BRIEF 1:
Reproduce word for word the part of the passage about the album Un Monde Parfait that begins at the words "Singles from Un" and stops after the words "million copies sold.".
BRIEF 2:
According to the passage about the album Un Monde Parfait, under what title was the album released in Germany and Switzerland?

--- START OF SELECTION ---

Studio album by Ilona
- Released: 10 October 2005
- Recorded: 2004–2005
- Genre: Dance
- Length: 39:41
- Language: French, Italian, English, German
- Label: Sony BMG Music
- Producer: Ivan Russo, Laurent Jeanne, Philippe Pelet, Dan Mitrecey, Oliver Perrot

Ilona chronology
|  | Un Monde Parfait (2005) | Laissez-nous respirer (2006) |

Singles from Un Monde parfait
- "Un Monde parfait" Released: February 2005; "C'est les vacances" Released: July 2005; "Dans ma fusée" Released: October 17, 2005; "Noël, que du bonheur" Released: December 2005; "Allô, Allô" Released: April 2006;

= Un monde parfait (album) =

Un Monde Parfait was the debut album from the French singer Ilona Mitrecey and was released on 10 August 2005 by Sony BMG. In Germany and Switzerland, it was composed of only six tracks from the French version and was reentitled Ilona there. The album reached number two in France, Mitrecey's country-home, and Portugal, and number nine in the Francophone part of Belgium. It provided five singles which were all top ten hits in France, the eponymous and lead single even becoming the best-selling single of the 21st century in the country, with over 1.5 million copies sold.

--- END OF SELECTION ---
--- START OF DATA LISTING ---

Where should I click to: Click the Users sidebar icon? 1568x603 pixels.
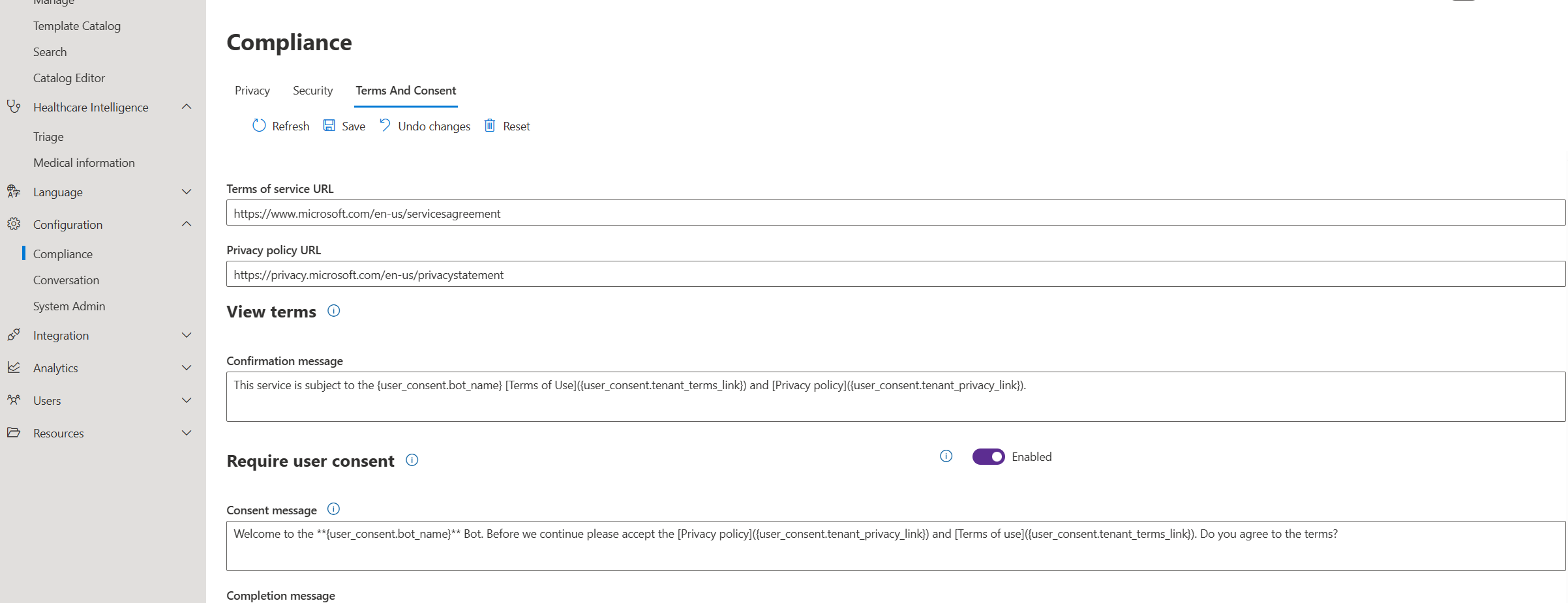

--- END OF DATA LISTING ---
--- START OF DATA LISTING ---

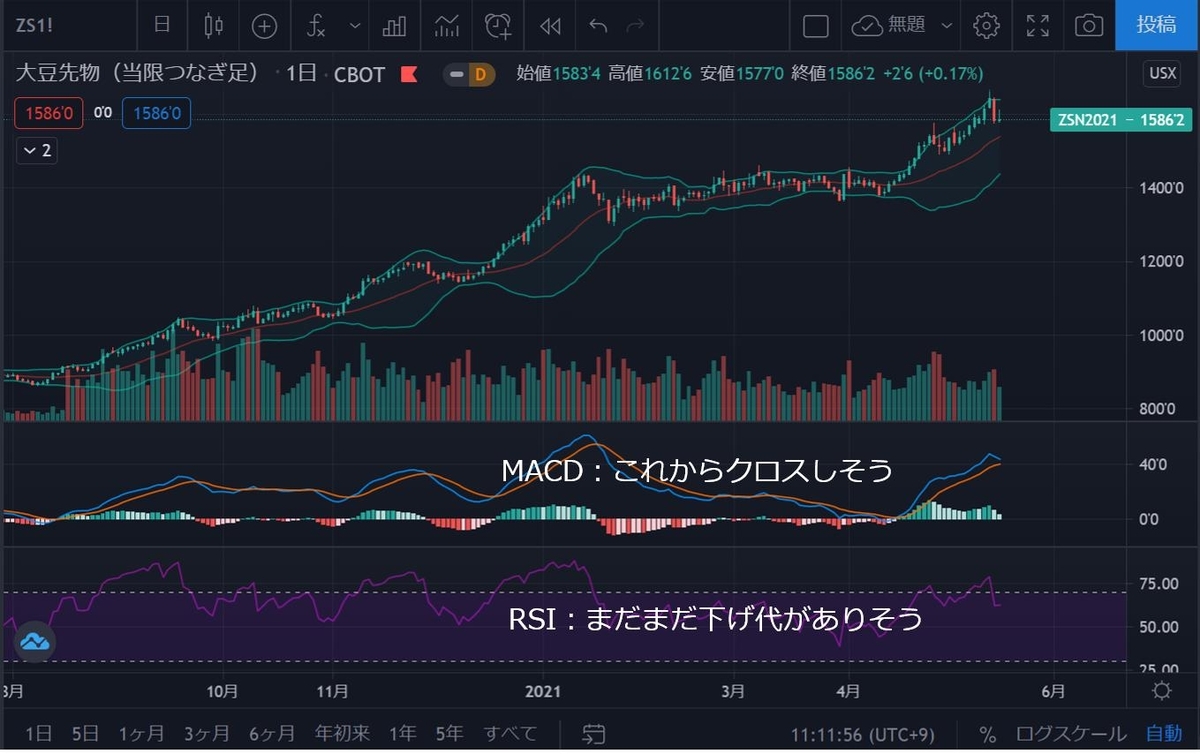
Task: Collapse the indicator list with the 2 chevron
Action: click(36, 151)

--- END OF DATA LISTING ---

EXERCISE RESPONSE 1:
Singles from Un Monde parfait
- "Un Monde parfait" Released: February 2005; "C'est les vacances" Released: July 2005; "Dans ma fusée" Released: October 17, 2005; "Noël, que du bonheur" Released: December 2005; "Allô, Allô" Released: April 2006;

= Un monde parfait (album) =

Un Monde Parfait was the debut album from the French singer Ilona Mitrecey and was released on 10 August 2005 by Sony BMG. In Germany and Switzerland, it was composed of only six tracks from the French version and was reentitled Ilona there. The album reached number two in France, Mitrecey's country-home, and Portugal, and number nine in the Francophone part of Belgium. It provided five singles which were all top ten hits in France, the eponymous and lead single even becoming the best-selling single of the 21st century in the country, with over 1.5 million copies sold.

EXERCISE RESPONSE 2:
Ilona